⟨
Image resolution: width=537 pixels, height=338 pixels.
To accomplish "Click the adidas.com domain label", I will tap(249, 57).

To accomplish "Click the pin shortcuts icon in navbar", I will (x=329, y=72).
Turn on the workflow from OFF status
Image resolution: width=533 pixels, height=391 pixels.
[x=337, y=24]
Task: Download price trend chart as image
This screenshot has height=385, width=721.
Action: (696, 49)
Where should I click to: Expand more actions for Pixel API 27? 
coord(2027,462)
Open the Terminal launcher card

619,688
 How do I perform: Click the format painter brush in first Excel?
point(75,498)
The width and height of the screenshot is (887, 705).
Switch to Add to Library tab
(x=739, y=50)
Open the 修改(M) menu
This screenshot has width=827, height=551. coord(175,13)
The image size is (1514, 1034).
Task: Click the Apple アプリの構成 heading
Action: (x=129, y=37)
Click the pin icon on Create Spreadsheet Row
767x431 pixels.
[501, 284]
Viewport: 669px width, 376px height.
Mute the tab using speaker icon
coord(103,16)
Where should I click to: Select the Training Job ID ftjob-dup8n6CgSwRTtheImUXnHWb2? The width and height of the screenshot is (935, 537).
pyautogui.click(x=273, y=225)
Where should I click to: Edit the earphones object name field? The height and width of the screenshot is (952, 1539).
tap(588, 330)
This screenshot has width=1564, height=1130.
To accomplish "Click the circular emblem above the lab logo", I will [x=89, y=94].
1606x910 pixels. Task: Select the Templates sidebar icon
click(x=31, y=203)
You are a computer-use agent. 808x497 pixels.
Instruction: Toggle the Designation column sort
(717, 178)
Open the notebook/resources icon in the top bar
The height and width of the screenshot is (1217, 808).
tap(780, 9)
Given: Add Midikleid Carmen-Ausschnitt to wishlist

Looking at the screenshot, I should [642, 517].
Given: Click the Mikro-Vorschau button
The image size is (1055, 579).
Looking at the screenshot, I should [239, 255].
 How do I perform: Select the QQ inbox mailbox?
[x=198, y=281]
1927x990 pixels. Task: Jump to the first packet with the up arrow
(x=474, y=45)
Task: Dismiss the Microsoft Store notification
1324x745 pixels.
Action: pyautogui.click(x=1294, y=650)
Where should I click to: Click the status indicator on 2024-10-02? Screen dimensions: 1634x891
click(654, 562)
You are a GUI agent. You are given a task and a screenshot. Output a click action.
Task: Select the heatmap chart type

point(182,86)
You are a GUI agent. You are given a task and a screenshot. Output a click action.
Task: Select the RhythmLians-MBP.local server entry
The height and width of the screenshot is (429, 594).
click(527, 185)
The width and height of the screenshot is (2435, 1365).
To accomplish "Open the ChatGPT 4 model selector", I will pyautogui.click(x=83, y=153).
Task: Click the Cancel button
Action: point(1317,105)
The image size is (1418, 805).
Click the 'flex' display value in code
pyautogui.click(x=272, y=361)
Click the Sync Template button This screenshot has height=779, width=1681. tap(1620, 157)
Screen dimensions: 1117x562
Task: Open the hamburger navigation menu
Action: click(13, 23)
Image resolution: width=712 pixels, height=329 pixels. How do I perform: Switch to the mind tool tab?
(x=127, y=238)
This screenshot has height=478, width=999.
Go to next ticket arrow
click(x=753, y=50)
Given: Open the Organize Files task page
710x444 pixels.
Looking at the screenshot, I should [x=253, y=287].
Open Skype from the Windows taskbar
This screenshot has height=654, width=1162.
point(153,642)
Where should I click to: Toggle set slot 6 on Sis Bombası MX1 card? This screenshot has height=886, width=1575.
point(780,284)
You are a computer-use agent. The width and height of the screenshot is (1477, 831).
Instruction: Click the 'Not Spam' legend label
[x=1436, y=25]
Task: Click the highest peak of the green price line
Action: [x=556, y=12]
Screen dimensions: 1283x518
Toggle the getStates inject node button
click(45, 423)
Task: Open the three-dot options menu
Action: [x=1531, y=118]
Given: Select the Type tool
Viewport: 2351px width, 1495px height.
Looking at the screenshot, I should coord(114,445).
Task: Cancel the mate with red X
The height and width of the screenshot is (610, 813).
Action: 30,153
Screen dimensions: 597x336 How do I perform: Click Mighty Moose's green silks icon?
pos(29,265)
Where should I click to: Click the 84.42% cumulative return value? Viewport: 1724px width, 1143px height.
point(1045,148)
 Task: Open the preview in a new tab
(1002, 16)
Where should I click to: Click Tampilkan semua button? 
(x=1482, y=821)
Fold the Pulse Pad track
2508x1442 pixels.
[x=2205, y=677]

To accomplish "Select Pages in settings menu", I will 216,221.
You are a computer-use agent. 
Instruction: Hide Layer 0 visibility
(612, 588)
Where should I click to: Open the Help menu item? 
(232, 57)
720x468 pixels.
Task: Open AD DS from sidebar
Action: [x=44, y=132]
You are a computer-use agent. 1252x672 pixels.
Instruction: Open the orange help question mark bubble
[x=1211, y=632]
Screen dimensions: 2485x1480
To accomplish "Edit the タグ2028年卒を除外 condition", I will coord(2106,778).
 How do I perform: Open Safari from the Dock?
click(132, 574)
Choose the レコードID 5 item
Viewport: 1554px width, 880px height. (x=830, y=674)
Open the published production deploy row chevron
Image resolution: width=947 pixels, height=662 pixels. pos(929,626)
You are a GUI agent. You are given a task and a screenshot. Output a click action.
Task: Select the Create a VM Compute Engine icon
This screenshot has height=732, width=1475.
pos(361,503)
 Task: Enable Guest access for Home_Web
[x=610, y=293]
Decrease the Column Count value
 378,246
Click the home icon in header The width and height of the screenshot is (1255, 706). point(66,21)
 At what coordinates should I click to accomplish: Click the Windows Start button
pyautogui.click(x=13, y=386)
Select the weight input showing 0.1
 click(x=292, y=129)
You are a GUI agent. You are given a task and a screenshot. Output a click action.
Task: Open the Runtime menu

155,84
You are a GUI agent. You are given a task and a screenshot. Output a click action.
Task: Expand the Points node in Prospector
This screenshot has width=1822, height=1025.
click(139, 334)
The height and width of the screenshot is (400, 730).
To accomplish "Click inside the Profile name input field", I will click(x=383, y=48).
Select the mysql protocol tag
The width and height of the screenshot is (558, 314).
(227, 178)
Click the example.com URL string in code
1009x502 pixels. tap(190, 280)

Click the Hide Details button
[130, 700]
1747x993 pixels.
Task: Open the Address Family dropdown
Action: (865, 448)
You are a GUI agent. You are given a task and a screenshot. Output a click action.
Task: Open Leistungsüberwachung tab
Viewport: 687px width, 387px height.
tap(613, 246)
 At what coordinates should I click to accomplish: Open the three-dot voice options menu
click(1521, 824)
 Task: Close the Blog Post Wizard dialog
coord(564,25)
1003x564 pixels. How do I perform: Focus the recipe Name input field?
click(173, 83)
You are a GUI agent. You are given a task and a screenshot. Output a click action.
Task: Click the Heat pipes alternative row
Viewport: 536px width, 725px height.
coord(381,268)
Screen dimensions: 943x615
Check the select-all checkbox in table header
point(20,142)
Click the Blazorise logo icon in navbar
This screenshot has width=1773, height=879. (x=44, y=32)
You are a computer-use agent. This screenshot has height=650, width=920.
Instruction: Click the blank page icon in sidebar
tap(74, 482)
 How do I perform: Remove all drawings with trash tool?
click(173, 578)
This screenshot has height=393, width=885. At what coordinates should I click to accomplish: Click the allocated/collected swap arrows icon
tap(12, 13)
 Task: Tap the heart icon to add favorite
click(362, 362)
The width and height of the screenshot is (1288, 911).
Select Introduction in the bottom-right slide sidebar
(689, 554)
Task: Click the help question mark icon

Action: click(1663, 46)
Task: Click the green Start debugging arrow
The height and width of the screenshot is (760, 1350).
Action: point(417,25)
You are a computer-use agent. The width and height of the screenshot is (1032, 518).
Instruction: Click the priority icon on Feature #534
⟩
● Instructions for the task: Scan the material above for the string "computer" and return the lines that hold it.

● Task result:
You are a computer-use agent. 808x497 pixels.
You are a computer-use agent. The width and height of the screenshot is (1477, 831).
You are a computer-use agent. 
You are a computer-use agent. 1252x672 pixels.
You are a computer-use agent. This screenshot has height=650, width=920.
You are a computer-use agent. The width and height of the screenshot is (1032, 518).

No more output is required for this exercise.